1. In a method for treating cytological or histological specimens in an automatic stainer, the specimens being delivered on object carriers and in object carrier magazines by means of a transport device to various processing stations containing reagents, inserted therein, and treated in accordance with a selectable treatment program, the improvement comprising the steps of:

automatically monitoring said reagents of said processing stations, and taking into consideration definable parameters in said monitoring.

2. The improvement as defined in claim 1, wherein the type of reagent contained in a processing station is defined as a parameter and allocated to the respective processing station.

3. The improvement as defined in claim 1, wherein a working life limit of the reagent contained in a processing station is defined as a parameter and allocated to the respective processing station.

4. The improvement as defined in claim 3, wherein for definition of said working life limit, an upper limit value and a warning threshold value are defined as parameters and allocated to said respective processing station.

5. The improvement as defined in claim 3, wherein said working life limit is selected from a predefined library that can be added to.

6. The improvement as defined in claim 3, wherein an absolute working life of the reagent contained in a processing station in terms of days since the last reagent change is defined as a parameter and allocated to the respective processing station.

7. The improvement as defined in claim 6, wherein after a change of reagents, the number of working processes that have taken place in the respective processing station is counted, and from that said working life is calculated.

8. The improvement as defined in claim 1, wherein said step of monitoring comprises monitoring the physical composition and fill level of the reagent contained in a respective processing station.

9. The improvement as defined in claim 1, further comprising the step of displaying said definable parameters and data detected from said monitoring.

10. The improvement as defined in claim 9, wherein data calculated from said monitoring are also displayed.

11. The improvement according to claim 9, wherein said definable parameters and data detected from said monitoring are graphically displayed.

12. The improvement according to claim 11, wherein said processing stations are represented by corresponding symbols in an overview graphical depiction.

• **Task list**:
1. Write out the stainer claims again, starting with "5. The improvement" and going on through "a respective processing station.", and swap "working life" for "service life" wherever it occurs.
2. In the stainer claims, which two values are defined as parameters to set the working life limit?
3. Carry the stainer claims forward from the point where they stop.
The entries that come after this have nothing to do with the stainer claims.

• **Data under study**:
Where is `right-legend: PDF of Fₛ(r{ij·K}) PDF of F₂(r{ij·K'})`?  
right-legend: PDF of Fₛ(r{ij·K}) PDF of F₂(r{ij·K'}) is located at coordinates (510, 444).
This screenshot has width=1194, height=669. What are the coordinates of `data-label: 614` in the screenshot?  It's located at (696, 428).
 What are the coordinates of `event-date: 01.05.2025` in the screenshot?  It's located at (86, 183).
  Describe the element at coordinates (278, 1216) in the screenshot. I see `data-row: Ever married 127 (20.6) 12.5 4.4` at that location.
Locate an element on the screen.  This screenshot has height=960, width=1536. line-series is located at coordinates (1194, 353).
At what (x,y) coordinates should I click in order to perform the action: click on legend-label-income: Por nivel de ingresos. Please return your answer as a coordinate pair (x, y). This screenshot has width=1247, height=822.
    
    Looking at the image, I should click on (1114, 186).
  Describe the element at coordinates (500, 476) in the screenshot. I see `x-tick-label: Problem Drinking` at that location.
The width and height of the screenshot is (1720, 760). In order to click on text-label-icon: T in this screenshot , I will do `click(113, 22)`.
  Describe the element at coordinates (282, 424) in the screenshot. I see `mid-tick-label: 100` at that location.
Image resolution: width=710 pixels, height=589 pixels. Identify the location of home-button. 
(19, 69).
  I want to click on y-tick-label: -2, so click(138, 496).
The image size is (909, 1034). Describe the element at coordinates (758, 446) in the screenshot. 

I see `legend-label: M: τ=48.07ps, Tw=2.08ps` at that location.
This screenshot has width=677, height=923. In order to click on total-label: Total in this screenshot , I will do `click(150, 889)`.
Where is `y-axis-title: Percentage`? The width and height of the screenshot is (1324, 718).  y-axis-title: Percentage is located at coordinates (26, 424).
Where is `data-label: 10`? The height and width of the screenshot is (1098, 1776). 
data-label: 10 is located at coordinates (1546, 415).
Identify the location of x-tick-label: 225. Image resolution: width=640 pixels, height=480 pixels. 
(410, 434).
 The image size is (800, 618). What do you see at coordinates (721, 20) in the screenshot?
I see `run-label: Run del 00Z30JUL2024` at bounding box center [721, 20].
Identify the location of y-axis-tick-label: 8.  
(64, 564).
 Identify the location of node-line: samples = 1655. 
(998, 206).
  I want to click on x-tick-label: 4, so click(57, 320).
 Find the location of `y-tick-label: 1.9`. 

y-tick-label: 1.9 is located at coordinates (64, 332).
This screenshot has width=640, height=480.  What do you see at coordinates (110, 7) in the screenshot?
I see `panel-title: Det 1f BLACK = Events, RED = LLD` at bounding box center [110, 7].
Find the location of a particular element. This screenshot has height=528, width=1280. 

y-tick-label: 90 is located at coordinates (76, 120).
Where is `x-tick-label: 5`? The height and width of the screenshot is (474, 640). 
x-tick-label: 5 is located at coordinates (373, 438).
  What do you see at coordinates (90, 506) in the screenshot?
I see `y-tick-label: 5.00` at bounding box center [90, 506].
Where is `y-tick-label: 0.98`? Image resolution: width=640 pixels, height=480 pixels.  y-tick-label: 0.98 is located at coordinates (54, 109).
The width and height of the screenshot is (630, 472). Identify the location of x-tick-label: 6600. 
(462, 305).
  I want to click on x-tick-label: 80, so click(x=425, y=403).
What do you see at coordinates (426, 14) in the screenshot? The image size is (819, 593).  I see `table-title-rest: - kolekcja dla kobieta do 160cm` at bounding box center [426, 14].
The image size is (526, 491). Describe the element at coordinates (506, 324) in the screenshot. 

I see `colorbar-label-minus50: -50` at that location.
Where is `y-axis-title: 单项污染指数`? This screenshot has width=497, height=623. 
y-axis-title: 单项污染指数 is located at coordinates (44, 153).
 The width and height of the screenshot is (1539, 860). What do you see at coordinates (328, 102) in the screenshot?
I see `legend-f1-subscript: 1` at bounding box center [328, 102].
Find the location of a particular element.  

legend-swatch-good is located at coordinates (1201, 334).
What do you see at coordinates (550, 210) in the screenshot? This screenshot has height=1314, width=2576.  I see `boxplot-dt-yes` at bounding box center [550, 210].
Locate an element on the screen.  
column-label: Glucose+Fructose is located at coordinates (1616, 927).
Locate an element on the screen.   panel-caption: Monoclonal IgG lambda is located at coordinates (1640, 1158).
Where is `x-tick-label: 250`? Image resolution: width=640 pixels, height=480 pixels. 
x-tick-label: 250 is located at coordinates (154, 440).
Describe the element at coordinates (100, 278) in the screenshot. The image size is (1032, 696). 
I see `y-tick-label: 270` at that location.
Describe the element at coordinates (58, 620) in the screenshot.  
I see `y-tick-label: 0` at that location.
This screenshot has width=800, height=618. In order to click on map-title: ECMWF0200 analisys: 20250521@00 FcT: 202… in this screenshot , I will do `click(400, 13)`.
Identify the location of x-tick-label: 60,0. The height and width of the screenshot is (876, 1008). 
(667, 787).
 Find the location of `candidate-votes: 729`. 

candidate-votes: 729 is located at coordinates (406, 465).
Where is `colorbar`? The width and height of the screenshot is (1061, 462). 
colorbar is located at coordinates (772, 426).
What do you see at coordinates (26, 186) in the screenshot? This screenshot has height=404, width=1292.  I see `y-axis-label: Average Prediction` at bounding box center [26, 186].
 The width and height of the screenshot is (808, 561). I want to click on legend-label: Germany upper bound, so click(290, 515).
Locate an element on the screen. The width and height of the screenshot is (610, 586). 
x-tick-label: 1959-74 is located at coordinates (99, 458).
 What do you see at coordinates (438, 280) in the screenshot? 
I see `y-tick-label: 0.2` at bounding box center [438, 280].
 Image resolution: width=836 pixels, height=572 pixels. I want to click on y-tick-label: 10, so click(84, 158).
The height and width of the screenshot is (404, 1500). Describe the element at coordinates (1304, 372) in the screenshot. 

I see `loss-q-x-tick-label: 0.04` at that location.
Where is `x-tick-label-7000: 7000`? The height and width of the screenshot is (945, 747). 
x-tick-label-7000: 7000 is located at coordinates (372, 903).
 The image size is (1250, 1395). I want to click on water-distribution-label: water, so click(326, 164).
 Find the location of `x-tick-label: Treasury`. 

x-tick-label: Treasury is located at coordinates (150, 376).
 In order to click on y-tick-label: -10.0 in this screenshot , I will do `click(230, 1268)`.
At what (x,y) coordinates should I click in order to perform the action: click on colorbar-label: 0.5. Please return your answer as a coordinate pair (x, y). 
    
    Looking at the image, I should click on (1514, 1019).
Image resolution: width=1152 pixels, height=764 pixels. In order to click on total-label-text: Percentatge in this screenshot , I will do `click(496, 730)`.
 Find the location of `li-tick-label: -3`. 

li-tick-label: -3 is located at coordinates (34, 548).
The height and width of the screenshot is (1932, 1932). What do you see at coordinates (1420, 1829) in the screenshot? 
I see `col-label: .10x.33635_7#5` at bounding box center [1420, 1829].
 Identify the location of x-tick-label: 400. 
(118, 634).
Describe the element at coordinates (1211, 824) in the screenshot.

• **Your responses**:
1.
5. The improvement as defined in claim 3, wherein said service life limit is selected from a predefined library that can be added to.

6. The improvement as defined in claim 3, wherein an absolute service life of the reagent contained in a processing station in terms of days since the last reagent change is defined as a parameter and allocated to the respective processing station.

7. The improvement as defined in claim 6, wherein after a change of reagents, the number of working processes that have taken place in the respective processing station is counted, and from that said service life is calculated.

8. The improvement as defined in claim 1, wherein said step of monitoring comprises monitoring the physical composition and fill level of the reagent contained in a respective processing station.

2. An upper limit value and a warning threshold value.

3.
13. The improvement as defined in claim 12, wherein said symbols are arranged in said graphical depiction in a manner analogous to the actual physical arrangement of said processing stations.

14. The improvement as defined in claim 12, wherein a working life limit of a reagent contained in a processing station is one of said definable parameters, and said working life limit is displayed in an analog representation linked with a corresponding processing station symbol in said overview graphical depiction.

15. The improvement as defined in claim 14, wherein said analog representation is a bar graph.

16. The improvement as defined in claim 11, wherein the fill level of a reagent contained in a processing station is monitored, and said fill level is displayed in an analog representation linked with a corresponding processing station symbol in said overview graphical depiction.

17. The improvement as defined in claim 16, wherein said analog representation is a bar graph.

18. The improvement as defined in claim 9, wherein further parameters and data relevant to processing are displayed.

19. The improvement as defined in claim 18, wherein said further parameters and data include the loading status of a processing station.

20. The improvement as defined in claim 12, wherein said definable parameters and data detected from said monitoring are graphically displayed for a specific processing station by directly touching a corresponding processing station symbol in said overview graphical depiction.

21. The improvement as defined in claim 3, further comprising the step of providing an indication when said working life limit of said reagent at a processing station is exceeded.

22. The improvement as defined in claim 21, wherein said indication includes a visual indication.

23. The improvement as defined in claim 21, wherein said indication includes an acoustic indication.

24. The improvement as defined in claim 8, further comprising the step of automatically refilling said processing stations with reagents based on data obtained through said step of monitoring.